[Records]:
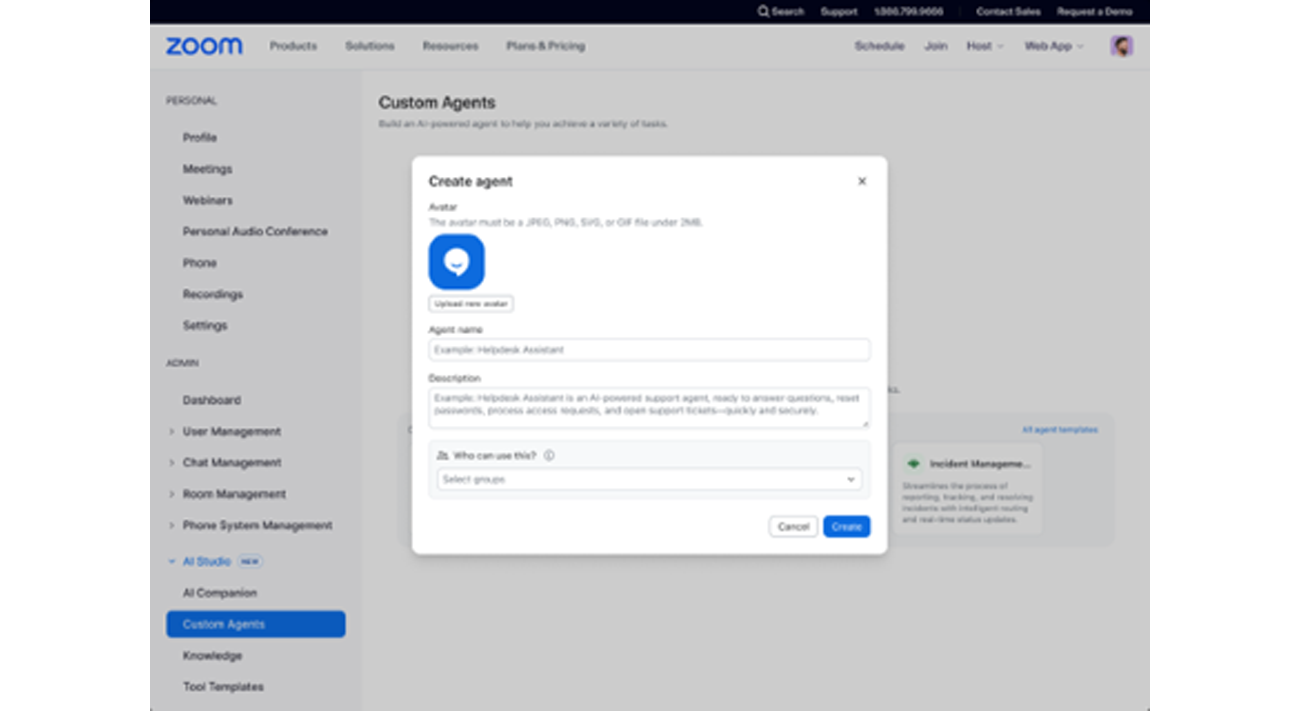Click the info icon beside Who can use this
The image size is (1300, 711).
pyautogui.click(x=549, y=455)
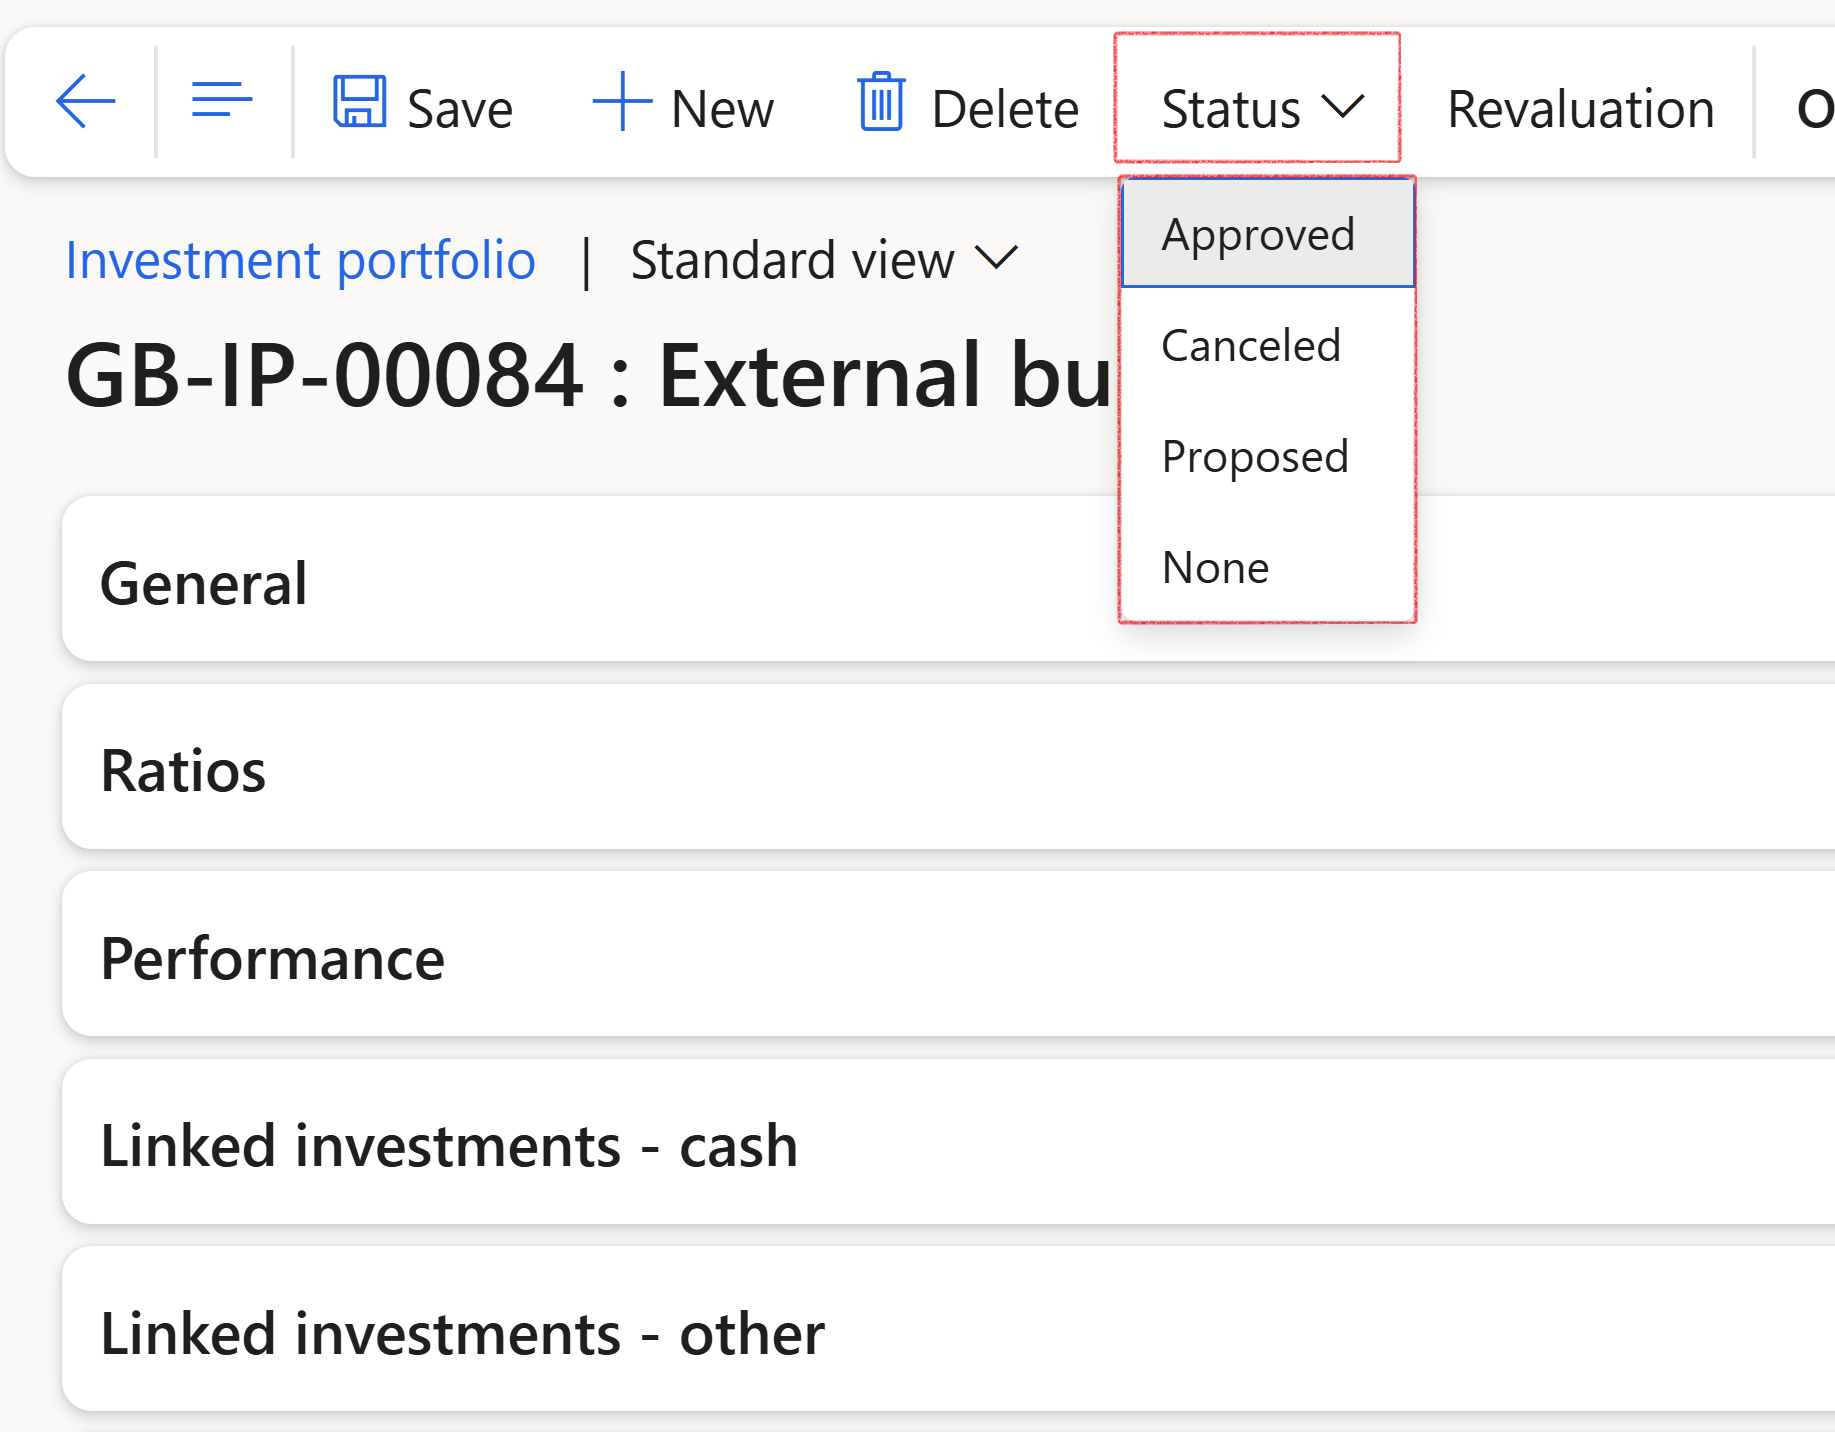Click the Save floppy disk icon

[x=359, y=101]
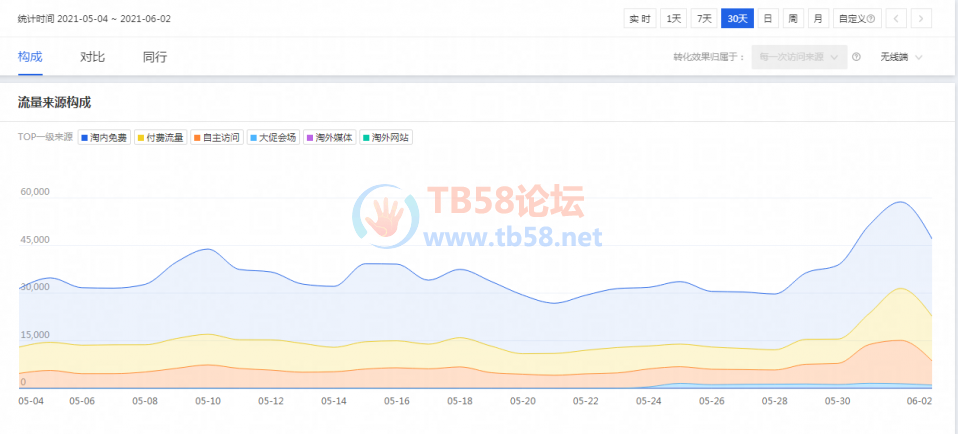Click the chart peak near 06-01

tap(901, 203)
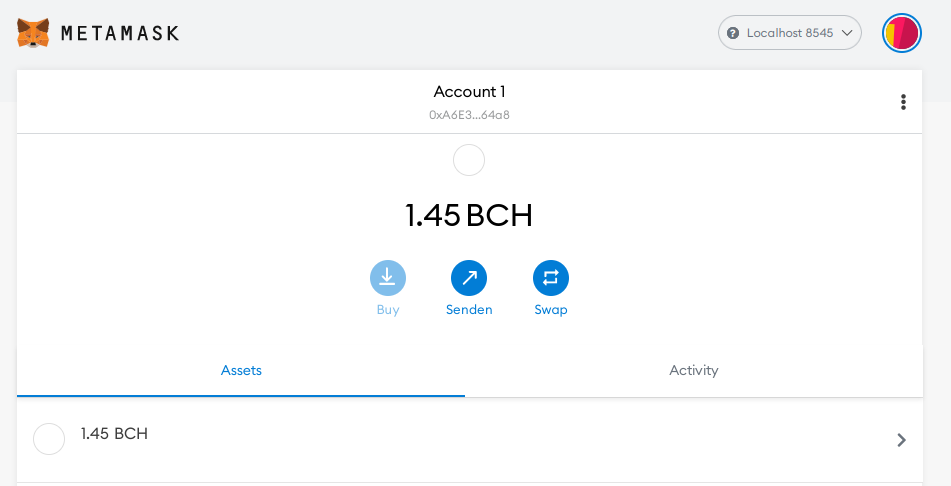Click the Swap text label
This screenshot has width=951, height=486.
coord(551,309)
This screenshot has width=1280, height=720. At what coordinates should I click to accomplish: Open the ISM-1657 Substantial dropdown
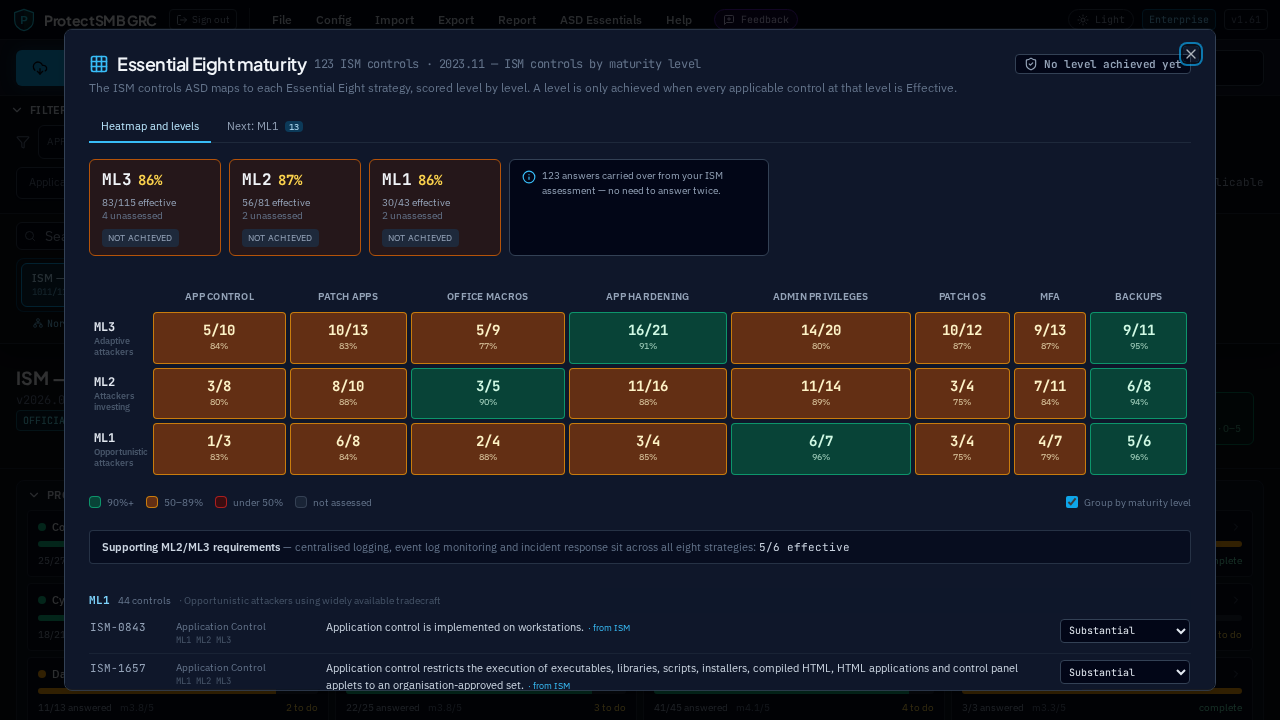1125,672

[Work required]: All lines from the one containing "This screenshot has width=1280, height=720." through the end of the data are to be written out exactly, with nothing added; skip the pictures.

[Written reply]:
This screenshot has width=1280, height=720. At what coordinates should I click to accomplish: Open the ISM-1657 Substantial dropdown
1125,672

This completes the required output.